Plaintiffs argue that Cleaver-Brooks should face liability for its failure to warn of the hazards of asbestos-containing replacement parts supplied by third-parties because CleaverBrooks was aware that the asbestos components in its products would wear out and that asbestos-containing replacements were necessary for the equipment to function as designed. Dkt. # 413 at 18. Evidentiary support for this argument is lacking. The relevant naval records, as interpreted and summarized by Captain Arnold Moore, show only that Cleaver-Brooks' distilling plant was manufactured with compressed asbestos sheet gaskets to seal internal components. Dkt. # 414-2 at 19. These facts relate to products manufactured and/or supplied by CleaverBrooks: none of them relates to third-party replacement parts, suggests that any particular Cleaver-Brooks's product was designed to work only with asbestos-containing products, or raises an inference that Cleaver-Brooks required the use of asbestos-containing replacement parts. The problem is not with plaintiffs' theory of liability, but with their proof. See, e.g., Devries, 139 S.Ct. at 995-96 (“Courts have determined that [a duty to warn of the dangers of third-party products arises] in certain related situations, including when: (i) a manufacturer directs that the part be incorporated; (ii) a manufacturer itself makes the product with a part that the manufacturer knows will require replacement with a similar part; or (iii) a product would be useless without the part. In all of those situations, courts have said that the product in effect requires the part in order for the integrated product to function as intended. We agree.”) (internal citations omitted).
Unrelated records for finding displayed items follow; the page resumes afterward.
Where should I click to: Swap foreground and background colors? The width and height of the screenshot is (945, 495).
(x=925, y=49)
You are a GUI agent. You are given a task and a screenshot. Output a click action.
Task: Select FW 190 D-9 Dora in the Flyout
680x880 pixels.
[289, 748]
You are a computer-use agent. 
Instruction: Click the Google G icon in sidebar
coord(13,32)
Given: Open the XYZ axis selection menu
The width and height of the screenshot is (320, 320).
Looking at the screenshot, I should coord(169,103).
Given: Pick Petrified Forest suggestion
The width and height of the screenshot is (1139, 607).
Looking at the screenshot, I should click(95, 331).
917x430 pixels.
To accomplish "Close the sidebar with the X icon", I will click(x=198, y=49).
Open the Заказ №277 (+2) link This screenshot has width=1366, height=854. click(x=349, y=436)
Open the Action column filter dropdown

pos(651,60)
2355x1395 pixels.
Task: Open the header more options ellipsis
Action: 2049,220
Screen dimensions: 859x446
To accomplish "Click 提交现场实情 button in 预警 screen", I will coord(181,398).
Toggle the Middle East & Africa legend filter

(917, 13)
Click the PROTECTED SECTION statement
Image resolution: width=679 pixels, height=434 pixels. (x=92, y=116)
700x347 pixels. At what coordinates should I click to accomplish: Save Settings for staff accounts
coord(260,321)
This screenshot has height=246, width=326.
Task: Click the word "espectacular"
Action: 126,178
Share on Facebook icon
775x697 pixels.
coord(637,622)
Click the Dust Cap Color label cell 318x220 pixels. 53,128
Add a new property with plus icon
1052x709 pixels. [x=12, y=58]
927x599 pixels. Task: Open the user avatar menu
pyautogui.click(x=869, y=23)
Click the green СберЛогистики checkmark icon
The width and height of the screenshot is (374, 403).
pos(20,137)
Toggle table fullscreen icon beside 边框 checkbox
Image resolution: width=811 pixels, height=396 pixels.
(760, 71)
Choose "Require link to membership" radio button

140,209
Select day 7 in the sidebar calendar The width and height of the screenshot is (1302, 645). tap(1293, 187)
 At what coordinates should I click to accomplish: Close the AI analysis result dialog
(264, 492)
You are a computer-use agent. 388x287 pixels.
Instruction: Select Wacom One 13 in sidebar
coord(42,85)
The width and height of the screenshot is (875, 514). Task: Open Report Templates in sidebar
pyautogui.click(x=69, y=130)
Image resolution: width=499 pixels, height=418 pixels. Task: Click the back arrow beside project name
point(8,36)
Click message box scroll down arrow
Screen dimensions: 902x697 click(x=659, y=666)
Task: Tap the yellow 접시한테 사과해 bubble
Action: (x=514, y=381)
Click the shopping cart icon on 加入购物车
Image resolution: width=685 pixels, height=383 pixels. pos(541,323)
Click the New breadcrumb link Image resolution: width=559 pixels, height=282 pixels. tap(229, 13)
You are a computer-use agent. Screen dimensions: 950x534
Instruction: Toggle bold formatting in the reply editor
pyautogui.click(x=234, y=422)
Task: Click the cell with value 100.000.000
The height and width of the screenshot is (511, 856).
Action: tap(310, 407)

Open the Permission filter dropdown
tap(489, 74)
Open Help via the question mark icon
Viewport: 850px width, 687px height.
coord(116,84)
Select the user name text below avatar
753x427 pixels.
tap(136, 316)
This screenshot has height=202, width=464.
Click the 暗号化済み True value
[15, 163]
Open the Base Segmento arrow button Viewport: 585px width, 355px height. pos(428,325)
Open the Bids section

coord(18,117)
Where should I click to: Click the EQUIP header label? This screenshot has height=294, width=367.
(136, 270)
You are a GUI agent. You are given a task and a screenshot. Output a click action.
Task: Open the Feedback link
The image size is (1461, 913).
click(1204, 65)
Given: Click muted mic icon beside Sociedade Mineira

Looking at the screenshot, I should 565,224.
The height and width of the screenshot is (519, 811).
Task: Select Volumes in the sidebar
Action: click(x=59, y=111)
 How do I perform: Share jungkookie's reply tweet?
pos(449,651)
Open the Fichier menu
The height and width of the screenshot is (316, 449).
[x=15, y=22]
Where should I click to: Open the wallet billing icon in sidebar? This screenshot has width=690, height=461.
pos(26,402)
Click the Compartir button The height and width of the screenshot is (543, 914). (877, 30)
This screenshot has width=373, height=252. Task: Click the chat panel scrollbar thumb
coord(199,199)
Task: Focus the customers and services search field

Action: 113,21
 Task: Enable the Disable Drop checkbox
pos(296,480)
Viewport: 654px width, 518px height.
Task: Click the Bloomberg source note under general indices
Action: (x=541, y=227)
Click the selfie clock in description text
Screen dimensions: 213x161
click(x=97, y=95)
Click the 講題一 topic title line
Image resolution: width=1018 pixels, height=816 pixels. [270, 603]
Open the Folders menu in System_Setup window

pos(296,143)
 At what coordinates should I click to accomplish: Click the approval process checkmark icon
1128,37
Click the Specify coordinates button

Plaintiffs have failed to provide evidence from which a reasonable jury could conclude that Cleaver-Brooks is liable for any asbestos-containing replacement part or ancillary product that was hypothetically manufactured by a third party and integrated into a Cleaver-Brooks product installed on the USS TUSCALOOSA.
Plaintiffs have failed to raise a triable issue of fact regarding causation or a duty to warn under maritime law. For all of the foregoing reasons, Cleaver-Brooks's motion for summary judgment (Dkt. # 333) is GRANTED. Plaintiff's motion for summary judgment regarding Cleaver-Brooks's affirmative defenses (Dkt. # 361) is DENIED as moot.